When questions of improper conduct arise, protecting your interest as a corporate fiduciary requires quick action, confidentiality and insight into the demands of prosecutors and regulators. That’s what you get from Ungaretti & Harris.
Industry Insight
If you are a broker/dealer involved in commodities or securities transactions, you can turn with confidence to Ungaretti & Harris for regulatory guidance. Members of our team played key roles in shaping today’s commodities futures trading regulations and integrating them with the securities laws. No matter what governance or regulatory questions arise in your trading activities, our familiarity with the options and other derivatives marketplaces enables us to give you immediate and authoritative answers. Proprietary traders in commodities and securities depend on our compliance guidance in everything from short sales to capital requirements.
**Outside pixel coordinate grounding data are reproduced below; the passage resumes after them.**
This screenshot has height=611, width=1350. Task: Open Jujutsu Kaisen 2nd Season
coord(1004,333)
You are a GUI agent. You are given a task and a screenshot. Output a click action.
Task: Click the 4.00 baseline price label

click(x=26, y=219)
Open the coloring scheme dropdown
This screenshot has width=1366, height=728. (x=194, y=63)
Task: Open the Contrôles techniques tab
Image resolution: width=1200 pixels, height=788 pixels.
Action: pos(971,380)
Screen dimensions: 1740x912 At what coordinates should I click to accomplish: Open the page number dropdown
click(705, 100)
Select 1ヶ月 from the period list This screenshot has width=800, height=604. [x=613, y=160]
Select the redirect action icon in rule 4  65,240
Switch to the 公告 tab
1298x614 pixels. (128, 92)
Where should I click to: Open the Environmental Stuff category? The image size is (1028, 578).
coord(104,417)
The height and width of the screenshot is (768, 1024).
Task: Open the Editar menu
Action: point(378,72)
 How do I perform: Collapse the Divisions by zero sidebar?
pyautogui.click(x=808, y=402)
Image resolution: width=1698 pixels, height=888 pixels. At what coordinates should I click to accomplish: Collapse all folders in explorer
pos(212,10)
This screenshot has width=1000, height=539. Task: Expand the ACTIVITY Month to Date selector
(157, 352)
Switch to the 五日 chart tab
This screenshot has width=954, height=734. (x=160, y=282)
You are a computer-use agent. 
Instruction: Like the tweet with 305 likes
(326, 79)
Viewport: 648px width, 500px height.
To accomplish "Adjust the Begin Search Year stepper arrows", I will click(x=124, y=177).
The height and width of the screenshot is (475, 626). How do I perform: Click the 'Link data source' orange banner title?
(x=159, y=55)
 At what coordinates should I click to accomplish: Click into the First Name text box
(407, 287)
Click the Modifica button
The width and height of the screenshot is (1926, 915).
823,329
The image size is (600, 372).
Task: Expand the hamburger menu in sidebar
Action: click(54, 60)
Moreover, as banks and other lending institutions move more into securities trading and other capital market transactions, the SEC’s Regulation B will subject them to the same licensing and transactional requirements that broker/dealers now have. Community and mid-market banks can turn to us with confidence for governance help in this new environment. We have multidisciplinary knowledge of banking, securities and commodities regulations that can help you take advantage of market opportunities while protecting you from regulatory challenges and arbitration or other dispute resolution proceedings.
Integral Counsel
Successful companies understand that corporate governance is neither optional nor an add-on. In today’s business environment, it’s integral for everything from maintaining investor confidence to avoiding crippling litigation or sanctions. Ungaretti & Harris can help you with filing all the necessary reports and ensuring compliance with all standards of fiduciary responsibility. More important, because we understand the way regulations function in the context of market operation, we’ll make sure you can get your deals done and maintain your competitive edge while complying with the letter and the spirit of laws and regulations.